**INSTRUCTIONS TO FOLLOW**
Your task is to transcribe, word for word, the line containing "Given: Save the" and all lines that follow it to the end of the entries. Leave out the pictures.

Top of DATA TO EXAMINE

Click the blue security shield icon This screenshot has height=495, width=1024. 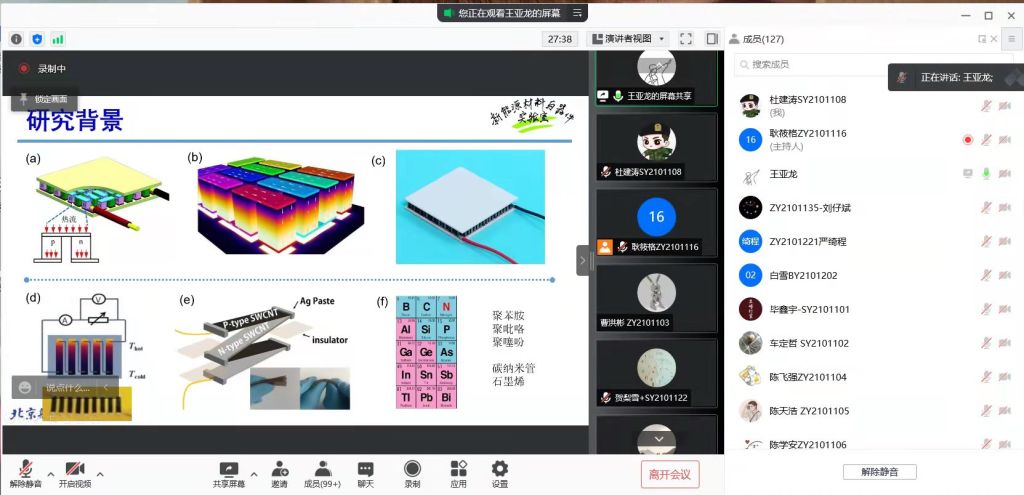click(37, 39)
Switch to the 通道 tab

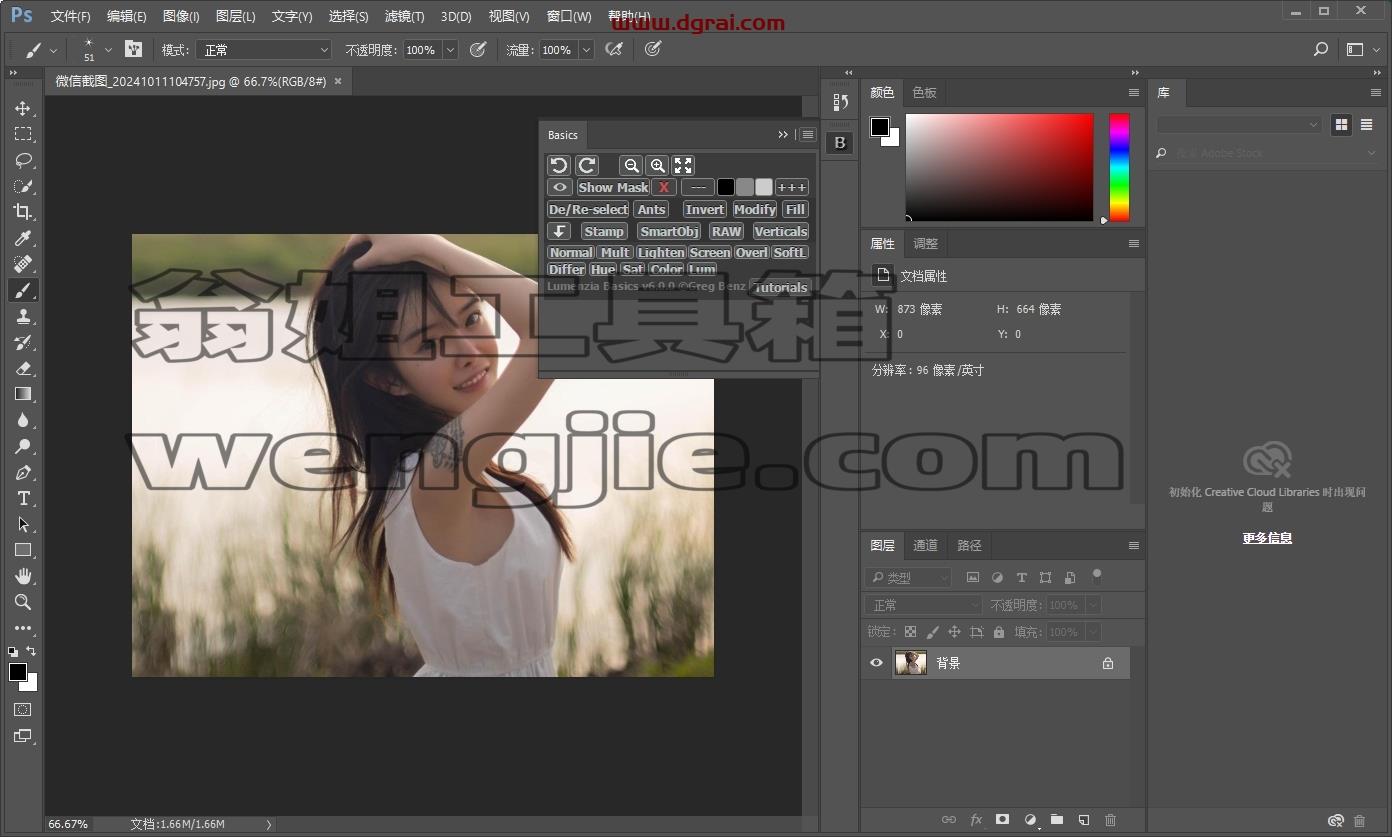click(x=926, y=545)
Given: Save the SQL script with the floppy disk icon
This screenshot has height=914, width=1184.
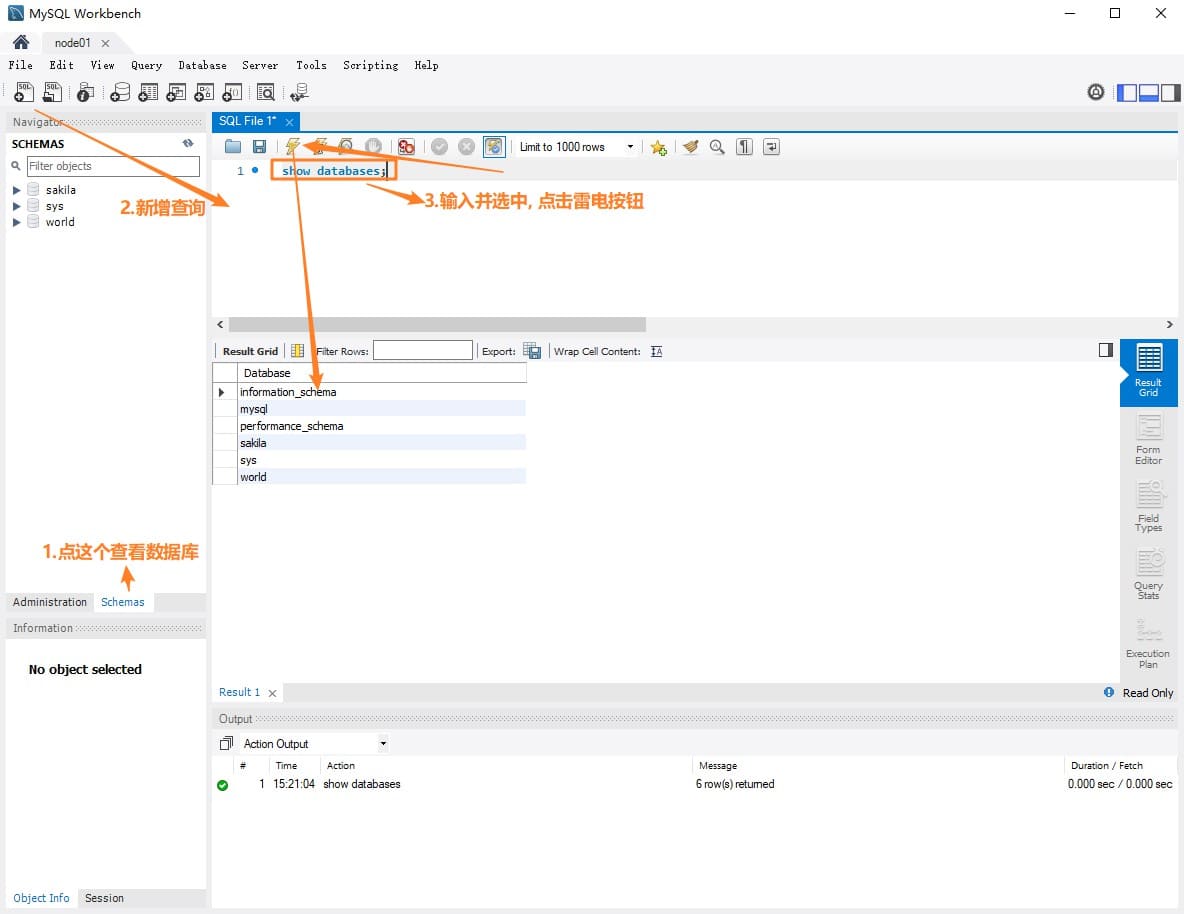Looking at the screenshot, I should click(x=259, y=147).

Bottom of DATA TO EXAMINE

**RESULT**
Given: Save the SQL script with the floppy disk icon
This screenshot has height=914, width=1184.
Looking at the screenshot, I should click(x=259, y=147).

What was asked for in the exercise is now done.